Back in its SIXTH year, LSA is proud to offer Write by the Water, a 6-part intensive writing workshop for BIPOC (Black, Indigenous, People of Colour) creative youths and adults, ages 18+, to express themselves through storytelling and the written word.
This year, we welcome storyteller, language scholar and multi-disciplinary artist, Jedidiah Mugarura as the program facilitator.
What you will get from the program:
This series invites BIPOC writers of all kinds to explore new works or to fine-tune works-in-progress, in a safer and inspirational environment while being mentored and coached by an industry professional.

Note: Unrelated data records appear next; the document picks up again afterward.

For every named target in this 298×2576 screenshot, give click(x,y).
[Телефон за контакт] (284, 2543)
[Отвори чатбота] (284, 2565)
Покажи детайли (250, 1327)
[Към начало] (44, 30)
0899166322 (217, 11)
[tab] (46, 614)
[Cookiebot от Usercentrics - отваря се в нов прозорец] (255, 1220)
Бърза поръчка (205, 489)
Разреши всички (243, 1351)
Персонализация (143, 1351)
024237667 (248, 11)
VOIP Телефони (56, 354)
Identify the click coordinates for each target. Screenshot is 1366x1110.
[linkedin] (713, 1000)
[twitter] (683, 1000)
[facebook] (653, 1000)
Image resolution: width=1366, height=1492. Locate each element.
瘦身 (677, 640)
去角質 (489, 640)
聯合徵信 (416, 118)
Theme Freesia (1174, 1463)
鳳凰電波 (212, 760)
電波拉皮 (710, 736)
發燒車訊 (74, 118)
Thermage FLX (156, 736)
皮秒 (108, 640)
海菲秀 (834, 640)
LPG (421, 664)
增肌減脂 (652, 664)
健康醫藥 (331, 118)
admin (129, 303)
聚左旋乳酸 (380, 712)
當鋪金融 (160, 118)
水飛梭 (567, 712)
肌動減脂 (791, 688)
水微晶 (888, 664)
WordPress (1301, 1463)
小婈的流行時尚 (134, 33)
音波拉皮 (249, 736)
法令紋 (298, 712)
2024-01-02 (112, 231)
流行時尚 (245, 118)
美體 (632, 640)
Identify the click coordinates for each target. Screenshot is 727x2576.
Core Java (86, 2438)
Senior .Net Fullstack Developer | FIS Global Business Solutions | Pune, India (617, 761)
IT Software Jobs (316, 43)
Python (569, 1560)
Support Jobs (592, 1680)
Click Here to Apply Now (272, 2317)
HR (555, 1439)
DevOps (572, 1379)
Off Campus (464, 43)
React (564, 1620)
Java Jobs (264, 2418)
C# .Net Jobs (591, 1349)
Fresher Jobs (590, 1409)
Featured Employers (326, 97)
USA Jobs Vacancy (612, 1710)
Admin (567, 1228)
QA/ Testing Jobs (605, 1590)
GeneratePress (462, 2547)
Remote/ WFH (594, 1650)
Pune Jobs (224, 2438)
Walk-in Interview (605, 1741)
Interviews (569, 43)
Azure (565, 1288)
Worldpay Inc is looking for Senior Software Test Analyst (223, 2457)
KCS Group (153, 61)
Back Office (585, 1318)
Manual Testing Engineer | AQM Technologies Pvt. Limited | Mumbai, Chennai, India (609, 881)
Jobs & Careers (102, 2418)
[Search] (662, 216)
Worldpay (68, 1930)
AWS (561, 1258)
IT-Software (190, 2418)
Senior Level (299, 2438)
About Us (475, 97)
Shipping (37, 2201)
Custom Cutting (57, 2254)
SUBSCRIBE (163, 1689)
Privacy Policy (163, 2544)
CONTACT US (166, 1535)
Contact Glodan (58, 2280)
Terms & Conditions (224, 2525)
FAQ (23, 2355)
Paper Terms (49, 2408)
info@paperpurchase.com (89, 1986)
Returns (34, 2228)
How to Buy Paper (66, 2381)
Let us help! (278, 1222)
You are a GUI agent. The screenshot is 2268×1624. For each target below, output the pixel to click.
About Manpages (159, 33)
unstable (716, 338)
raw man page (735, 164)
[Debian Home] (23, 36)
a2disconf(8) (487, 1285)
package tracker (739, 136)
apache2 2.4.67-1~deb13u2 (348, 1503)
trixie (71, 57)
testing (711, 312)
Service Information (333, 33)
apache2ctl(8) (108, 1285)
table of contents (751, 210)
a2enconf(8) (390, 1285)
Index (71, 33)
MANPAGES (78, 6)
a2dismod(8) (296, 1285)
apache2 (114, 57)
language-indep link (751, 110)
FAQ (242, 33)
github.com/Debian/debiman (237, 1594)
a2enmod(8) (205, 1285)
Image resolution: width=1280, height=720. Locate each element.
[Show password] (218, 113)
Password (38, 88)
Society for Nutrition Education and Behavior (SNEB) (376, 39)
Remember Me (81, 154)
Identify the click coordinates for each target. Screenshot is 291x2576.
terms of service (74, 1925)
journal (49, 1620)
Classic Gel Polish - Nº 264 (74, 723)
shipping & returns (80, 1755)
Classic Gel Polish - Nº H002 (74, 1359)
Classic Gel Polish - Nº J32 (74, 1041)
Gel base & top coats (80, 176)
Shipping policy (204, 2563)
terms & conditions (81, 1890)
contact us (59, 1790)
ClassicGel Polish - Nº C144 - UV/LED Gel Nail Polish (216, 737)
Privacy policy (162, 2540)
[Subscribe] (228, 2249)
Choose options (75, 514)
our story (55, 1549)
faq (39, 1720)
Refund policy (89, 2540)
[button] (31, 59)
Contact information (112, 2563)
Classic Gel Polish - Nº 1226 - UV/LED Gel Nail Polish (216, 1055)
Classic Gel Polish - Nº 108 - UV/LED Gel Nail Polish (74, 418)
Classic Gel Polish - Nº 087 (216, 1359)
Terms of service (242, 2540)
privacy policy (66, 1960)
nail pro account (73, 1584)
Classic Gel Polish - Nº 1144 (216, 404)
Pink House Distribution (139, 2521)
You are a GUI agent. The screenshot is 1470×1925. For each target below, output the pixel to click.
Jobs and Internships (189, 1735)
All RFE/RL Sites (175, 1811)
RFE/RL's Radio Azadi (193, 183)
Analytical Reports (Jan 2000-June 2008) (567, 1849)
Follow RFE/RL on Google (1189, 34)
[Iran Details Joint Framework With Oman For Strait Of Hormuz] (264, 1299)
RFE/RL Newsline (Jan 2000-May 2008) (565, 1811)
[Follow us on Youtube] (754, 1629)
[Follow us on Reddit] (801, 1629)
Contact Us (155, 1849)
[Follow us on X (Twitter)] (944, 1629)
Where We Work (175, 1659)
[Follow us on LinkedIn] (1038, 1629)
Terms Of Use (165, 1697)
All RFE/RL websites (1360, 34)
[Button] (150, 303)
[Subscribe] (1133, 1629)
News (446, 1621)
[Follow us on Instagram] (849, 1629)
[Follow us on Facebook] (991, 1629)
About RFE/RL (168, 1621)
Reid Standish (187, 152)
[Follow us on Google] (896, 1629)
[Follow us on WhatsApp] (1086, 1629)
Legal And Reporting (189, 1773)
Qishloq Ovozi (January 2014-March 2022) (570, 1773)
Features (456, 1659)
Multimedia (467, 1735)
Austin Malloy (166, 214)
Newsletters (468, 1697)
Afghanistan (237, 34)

Join other writers as we gather every week by the waterfront to strengthen your writing skills and share your stories. With the support of professional writer, language enthusiast and arts-educator Jedidiah Mugarura, participants focus on their works-in-progress with feedback from a diligent instructor and caring community.
Each in-person session, held (at least in part) by Lake Ontario at Amos Waites Park, shall open with dance as language embodied before visiting the page.
This workshop series is for:
BIPOC Creative Writers: authors, playwrights, poets, rappers, singers and writers of any other medium, ages 18+.
Registration is now CLOSED, thank you for your interest!
2024 session
Write by the Water 2024 – BIPOC Creative Writing Workshops Series
Date: Wednesdays, October 2nd – November 6th, 2024
Time: 6:30 PM – 8:30 PM
Location: Lakeshore Arts (2422 Lake Shore Blvd. W., Etobicoke) and by the waterfront at Amos Waites Park.
Cost: FREE
If you have any questions please email our Programs Manager, Revital at communityprograms@lakeshorearts.ca.
About the Artist
Jedidiah Mugarura is a storyteller from Kampala, Uganda currently based in Tkaronto. A writer of Nkore descent, his storytelling seeks to find and reimagine the missing vowels to the songs we once sang before colonial violence, to project a future of agency and possibility for those still negotiating their bodies in empire. His poems and short stories appear or are forthcoming in Contemporary Verse 2, Brittle Paper, Humber Literary Review, Lolwe, Transition and Obsidian: Literature & Arts in the African Diaspora.
Jedidiah has run poetry, fiction and playwriting creative writing workshops in his home country Uganda. Currently, he instructs the University of Guelph’s Continuing Education Program course, Creative Writing Through Reading.